Cardinal Timothy Dolan, Roma Downey and Mark Burnett: Persecuted Christians need protection like never before

 Reuters

The top US cardinal and the team behind the hit movies Son of God and The Bible Continues have called on Christians at Easter to reflect on the persecution and destruction of lives in the name of religion around the world.

Writing for CNN, Cardinal Timothy Dolan, Roma Downey and Mark Burnett make their plea in light of the massacre of Christian college students in Kenya and ongoing threats against Christians elsewhere.

They say: "We are calling upon Christians to also reflect upon the crucifixion, beheading, stoning, enforced slavery, sexual abuse, human trafficking, harassment, bombing and displacement of hundreds of thousands of Christians -- and others -- whose faith alone has made them a target of religious extremists."

They mention persecution in countries such as Iraq, Syria, Libya, Pakistan, India, Egypt, Kenya and Nigeria.

Downey and Burnett produced the 2014 movie Son of God and its sequel, AD: The Bible Continues which premiered on NBC on Easter Sunday this year.

Nearly every remaining church in Iraq has had a blast wall installed to protect it against church bombing, they write.

"This crisis escalated substantially last summer when ISIS swept like lightning through Iraq's Nineveh province, capturing the country's second-largest city, Mosul; a city that was until 2014 a home of a thriving Christian community, there centuries before Islam.

"Again and again the world did not respond as it might have, and now the inconceivable has happened: Iraq's Nineveh Plain has been emptied of its ancient Christianity community, which existed there for more than 1,500 years."
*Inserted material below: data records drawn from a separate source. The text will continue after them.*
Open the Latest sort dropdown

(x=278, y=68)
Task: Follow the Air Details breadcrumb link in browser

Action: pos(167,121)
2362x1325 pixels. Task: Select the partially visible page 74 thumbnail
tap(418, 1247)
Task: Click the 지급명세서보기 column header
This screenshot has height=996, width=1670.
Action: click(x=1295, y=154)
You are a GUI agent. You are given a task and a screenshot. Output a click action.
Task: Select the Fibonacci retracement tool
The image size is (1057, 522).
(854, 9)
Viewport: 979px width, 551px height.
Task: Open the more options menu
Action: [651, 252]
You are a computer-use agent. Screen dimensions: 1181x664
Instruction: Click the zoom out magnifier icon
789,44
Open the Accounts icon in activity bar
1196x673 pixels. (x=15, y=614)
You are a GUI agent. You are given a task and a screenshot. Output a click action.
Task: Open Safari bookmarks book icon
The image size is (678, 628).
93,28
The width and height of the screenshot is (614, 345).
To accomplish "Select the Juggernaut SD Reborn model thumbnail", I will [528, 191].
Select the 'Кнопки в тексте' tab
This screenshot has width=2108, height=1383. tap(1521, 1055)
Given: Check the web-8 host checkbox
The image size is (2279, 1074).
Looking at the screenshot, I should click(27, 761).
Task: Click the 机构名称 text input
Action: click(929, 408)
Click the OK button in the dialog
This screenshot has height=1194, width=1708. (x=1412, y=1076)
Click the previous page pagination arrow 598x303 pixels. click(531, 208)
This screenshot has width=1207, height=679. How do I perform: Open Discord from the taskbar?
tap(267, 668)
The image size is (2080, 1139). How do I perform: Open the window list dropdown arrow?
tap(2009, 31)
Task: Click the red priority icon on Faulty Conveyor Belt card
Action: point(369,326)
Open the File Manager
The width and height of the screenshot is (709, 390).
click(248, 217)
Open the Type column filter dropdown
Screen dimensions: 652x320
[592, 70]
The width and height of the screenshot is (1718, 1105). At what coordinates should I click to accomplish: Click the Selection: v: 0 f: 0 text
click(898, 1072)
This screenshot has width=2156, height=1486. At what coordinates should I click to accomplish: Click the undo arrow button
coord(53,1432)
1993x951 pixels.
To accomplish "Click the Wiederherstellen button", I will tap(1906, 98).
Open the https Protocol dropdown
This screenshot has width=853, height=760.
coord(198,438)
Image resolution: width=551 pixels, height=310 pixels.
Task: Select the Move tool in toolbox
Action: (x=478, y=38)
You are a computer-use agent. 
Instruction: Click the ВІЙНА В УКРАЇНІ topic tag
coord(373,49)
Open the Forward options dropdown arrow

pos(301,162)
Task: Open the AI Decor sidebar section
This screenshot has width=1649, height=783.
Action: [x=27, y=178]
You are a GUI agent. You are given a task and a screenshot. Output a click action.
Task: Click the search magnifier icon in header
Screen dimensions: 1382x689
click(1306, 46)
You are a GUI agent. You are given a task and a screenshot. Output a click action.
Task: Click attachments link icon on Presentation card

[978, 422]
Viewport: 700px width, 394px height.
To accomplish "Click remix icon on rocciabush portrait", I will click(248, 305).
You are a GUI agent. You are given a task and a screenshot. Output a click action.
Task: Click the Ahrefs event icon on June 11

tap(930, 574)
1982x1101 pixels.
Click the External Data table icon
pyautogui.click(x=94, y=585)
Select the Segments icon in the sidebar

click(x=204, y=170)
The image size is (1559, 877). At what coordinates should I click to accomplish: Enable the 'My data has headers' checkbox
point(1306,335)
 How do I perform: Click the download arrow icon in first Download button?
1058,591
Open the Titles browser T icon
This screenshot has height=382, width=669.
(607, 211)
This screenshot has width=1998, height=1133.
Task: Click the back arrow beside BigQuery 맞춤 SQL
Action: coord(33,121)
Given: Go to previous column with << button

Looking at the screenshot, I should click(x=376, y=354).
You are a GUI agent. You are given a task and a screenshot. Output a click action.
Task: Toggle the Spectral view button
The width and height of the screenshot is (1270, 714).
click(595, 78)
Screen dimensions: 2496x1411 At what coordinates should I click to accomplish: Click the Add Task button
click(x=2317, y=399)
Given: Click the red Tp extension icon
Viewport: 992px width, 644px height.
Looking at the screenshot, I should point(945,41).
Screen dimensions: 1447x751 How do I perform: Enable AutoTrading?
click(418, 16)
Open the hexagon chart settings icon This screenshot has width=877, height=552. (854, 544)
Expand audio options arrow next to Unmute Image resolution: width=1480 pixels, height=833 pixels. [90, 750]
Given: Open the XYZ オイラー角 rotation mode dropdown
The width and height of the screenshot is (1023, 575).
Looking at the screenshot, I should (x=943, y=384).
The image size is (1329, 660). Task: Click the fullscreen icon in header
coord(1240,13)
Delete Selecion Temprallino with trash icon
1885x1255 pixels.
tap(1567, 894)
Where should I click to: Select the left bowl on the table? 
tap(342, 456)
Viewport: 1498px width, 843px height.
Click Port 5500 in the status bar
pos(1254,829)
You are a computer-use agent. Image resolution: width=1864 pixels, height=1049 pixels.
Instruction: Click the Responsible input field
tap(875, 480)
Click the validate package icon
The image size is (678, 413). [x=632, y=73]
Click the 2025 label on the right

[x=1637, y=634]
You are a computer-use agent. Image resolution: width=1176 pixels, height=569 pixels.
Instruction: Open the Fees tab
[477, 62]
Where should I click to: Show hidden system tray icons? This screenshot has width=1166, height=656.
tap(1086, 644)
They continue: "Rarely since the first century has the church in the East faced persecution on this scale. Christian communities that took 2,000 years to build, and that were started by the apostles themselves, lie in ashes between the Tigris and the Euphrates. Survivors waste away as refugees, often in deplorable conditions, with no homes or churches to return to if the region eventually stabilises."

Christianity faces extinction in several parts of Iraq and Syria and is under growing threat in nations such as Nigeria.

"When history writes of our time will we be able to say that we tried everything in our power to cease this attempt to eliminate 2,000 years of Christianity from the Middle East and to stop this threat before it spreads to other nations?" they ask. "These communities need our love and support like never before, and they also need security and protection from the world like never before."